-- Data follows --

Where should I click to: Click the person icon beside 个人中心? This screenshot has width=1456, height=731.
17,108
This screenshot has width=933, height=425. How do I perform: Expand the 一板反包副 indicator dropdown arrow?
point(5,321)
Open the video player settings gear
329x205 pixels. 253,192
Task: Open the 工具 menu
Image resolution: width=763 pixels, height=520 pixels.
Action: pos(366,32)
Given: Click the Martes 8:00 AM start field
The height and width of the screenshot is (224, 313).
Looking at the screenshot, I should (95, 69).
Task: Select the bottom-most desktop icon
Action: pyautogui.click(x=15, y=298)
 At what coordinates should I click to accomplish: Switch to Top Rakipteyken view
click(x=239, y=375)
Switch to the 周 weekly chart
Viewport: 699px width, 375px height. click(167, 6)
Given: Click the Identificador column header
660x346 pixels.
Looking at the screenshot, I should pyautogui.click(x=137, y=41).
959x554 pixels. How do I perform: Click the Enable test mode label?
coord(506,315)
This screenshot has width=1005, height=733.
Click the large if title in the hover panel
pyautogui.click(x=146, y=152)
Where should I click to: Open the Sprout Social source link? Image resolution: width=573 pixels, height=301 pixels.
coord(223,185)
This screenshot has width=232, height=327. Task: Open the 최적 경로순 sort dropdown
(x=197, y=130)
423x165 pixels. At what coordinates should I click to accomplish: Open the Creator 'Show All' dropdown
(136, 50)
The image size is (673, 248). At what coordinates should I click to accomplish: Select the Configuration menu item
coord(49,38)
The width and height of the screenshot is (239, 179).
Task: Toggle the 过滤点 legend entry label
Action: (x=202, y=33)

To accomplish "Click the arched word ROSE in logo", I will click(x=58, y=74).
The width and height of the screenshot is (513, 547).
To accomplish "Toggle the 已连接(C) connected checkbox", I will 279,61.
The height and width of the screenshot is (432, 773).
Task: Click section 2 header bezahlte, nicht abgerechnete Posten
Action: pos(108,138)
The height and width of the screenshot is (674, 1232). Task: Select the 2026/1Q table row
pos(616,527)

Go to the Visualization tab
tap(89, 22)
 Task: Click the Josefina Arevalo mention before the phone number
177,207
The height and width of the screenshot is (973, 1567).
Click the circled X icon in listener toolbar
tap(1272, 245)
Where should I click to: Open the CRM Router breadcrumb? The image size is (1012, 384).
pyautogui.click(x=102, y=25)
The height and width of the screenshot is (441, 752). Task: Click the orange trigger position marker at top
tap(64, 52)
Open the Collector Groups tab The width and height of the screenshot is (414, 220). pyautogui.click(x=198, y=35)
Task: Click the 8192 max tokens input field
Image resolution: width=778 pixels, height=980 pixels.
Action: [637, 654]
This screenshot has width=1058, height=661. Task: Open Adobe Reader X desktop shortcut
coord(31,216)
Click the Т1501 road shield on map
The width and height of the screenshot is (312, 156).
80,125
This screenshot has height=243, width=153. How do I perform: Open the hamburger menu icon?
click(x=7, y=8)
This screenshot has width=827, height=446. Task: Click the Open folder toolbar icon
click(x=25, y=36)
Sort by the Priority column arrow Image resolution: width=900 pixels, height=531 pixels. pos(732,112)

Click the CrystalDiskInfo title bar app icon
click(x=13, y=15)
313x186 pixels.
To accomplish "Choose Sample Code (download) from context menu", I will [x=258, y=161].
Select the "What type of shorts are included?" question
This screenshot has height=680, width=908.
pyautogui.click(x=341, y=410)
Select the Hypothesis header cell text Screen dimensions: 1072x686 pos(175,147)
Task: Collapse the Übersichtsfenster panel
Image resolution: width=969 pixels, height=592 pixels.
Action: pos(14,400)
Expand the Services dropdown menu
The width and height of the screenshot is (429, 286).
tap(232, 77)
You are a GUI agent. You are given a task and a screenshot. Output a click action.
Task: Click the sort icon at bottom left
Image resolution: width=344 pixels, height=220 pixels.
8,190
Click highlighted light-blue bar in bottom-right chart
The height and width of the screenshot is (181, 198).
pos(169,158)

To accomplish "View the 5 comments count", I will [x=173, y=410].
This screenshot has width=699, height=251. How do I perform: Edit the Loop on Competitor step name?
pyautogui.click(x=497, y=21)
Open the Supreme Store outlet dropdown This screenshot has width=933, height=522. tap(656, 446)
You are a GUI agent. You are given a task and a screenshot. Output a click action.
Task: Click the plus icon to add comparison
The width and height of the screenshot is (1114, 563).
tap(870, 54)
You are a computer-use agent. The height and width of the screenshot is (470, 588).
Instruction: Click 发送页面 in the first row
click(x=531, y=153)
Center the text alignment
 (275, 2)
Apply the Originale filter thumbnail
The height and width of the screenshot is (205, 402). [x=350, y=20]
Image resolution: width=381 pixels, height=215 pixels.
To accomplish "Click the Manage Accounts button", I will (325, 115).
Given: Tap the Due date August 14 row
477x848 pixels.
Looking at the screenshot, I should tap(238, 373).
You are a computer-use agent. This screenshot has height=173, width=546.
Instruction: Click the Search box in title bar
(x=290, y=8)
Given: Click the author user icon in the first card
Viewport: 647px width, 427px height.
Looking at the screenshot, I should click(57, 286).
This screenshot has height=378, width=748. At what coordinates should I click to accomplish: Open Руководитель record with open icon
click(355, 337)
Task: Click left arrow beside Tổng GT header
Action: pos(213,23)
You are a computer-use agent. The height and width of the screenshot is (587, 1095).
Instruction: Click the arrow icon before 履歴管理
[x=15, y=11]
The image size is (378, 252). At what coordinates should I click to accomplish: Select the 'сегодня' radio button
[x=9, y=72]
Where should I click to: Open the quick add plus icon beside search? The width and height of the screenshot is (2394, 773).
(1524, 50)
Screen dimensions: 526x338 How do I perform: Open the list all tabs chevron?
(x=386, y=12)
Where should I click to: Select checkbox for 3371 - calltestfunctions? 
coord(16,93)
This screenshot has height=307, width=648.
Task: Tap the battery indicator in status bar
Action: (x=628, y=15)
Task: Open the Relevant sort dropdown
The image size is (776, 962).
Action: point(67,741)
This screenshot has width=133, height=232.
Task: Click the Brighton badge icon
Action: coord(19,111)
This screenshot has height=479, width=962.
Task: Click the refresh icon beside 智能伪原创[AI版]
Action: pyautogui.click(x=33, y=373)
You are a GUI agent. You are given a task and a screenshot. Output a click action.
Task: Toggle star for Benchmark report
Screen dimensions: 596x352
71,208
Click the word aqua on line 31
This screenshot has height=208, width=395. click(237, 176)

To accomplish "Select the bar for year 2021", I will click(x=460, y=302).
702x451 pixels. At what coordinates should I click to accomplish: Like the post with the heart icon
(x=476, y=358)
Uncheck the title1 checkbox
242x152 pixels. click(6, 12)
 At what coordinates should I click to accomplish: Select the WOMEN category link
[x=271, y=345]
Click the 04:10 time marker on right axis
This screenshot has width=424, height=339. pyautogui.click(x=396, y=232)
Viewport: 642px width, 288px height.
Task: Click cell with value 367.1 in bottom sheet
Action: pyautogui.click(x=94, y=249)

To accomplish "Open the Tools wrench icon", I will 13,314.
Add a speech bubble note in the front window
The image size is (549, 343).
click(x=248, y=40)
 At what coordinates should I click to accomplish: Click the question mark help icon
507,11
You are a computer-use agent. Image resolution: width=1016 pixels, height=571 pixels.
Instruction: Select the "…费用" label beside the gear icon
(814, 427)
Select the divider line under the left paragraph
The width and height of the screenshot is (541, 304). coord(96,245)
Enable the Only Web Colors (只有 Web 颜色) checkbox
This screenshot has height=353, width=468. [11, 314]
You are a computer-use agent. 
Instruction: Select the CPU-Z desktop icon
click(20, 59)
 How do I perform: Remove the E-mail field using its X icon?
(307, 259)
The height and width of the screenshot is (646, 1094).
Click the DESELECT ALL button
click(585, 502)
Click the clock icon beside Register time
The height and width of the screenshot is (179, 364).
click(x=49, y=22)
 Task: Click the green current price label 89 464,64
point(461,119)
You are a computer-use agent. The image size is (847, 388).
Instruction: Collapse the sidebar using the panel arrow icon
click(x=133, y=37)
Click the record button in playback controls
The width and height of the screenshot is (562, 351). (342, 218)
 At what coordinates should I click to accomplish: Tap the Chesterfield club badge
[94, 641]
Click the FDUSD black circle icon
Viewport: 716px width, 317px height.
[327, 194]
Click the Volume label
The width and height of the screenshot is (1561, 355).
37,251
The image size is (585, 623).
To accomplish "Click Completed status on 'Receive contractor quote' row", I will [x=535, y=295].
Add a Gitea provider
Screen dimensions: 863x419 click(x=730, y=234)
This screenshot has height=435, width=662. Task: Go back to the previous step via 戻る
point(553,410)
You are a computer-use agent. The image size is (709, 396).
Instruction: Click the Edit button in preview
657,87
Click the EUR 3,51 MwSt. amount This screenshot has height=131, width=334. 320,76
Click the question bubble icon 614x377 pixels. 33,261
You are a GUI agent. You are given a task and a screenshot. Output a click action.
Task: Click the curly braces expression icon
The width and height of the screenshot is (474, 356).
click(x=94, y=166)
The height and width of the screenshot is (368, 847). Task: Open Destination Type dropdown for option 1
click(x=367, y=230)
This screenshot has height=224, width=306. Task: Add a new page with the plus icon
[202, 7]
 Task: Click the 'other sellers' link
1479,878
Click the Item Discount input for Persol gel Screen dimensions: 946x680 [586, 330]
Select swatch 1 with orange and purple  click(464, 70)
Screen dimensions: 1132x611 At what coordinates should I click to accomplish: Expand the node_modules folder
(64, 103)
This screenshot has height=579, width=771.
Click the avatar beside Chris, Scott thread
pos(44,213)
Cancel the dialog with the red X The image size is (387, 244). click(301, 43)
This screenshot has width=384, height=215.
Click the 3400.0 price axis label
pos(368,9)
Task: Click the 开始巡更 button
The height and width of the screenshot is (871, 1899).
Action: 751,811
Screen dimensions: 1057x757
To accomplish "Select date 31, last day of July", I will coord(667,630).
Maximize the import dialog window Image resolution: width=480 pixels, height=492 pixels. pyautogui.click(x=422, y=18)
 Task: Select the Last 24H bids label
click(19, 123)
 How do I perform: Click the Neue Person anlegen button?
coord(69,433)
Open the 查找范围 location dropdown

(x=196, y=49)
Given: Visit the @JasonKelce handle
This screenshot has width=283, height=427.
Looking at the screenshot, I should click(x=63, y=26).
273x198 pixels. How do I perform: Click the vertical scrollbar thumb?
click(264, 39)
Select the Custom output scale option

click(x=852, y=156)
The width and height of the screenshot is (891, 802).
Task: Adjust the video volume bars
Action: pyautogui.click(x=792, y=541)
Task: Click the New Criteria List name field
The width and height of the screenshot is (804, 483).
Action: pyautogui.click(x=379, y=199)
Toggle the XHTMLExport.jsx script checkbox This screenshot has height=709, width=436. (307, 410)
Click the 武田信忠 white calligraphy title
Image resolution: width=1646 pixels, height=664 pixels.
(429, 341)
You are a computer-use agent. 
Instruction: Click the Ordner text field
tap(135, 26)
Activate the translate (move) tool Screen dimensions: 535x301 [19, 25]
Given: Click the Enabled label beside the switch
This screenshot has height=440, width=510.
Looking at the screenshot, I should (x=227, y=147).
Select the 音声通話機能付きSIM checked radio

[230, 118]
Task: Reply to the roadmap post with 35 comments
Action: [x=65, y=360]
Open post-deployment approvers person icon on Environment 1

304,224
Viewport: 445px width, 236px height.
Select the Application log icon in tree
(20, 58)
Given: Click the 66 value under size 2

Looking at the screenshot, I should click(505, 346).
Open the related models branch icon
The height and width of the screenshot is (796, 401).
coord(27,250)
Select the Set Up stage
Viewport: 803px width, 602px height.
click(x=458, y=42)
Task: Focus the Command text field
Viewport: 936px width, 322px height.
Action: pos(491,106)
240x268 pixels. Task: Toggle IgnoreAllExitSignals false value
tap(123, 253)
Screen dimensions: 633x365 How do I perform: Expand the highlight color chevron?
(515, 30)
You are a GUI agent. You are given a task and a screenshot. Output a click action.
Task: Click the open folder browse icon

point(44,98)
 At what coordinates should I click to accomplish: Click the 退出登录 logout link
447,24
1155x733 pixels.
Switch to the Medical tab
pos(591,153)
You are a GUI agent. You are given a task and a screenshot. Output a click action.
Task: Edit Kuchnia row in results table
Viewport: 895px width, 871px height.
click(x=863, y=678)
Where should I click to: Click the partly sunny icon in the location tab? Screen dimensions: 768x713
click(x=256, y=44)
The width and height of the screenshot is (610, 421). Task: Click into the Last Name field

-- Data concluded --

◆ What is required
Return each line of the data above that includes the word "input".

◆ Reply
Task: Click the 8192 max tokens input field
Click the Item Discount input for Persol gel Screen dimensions: 946x680 [586, 330]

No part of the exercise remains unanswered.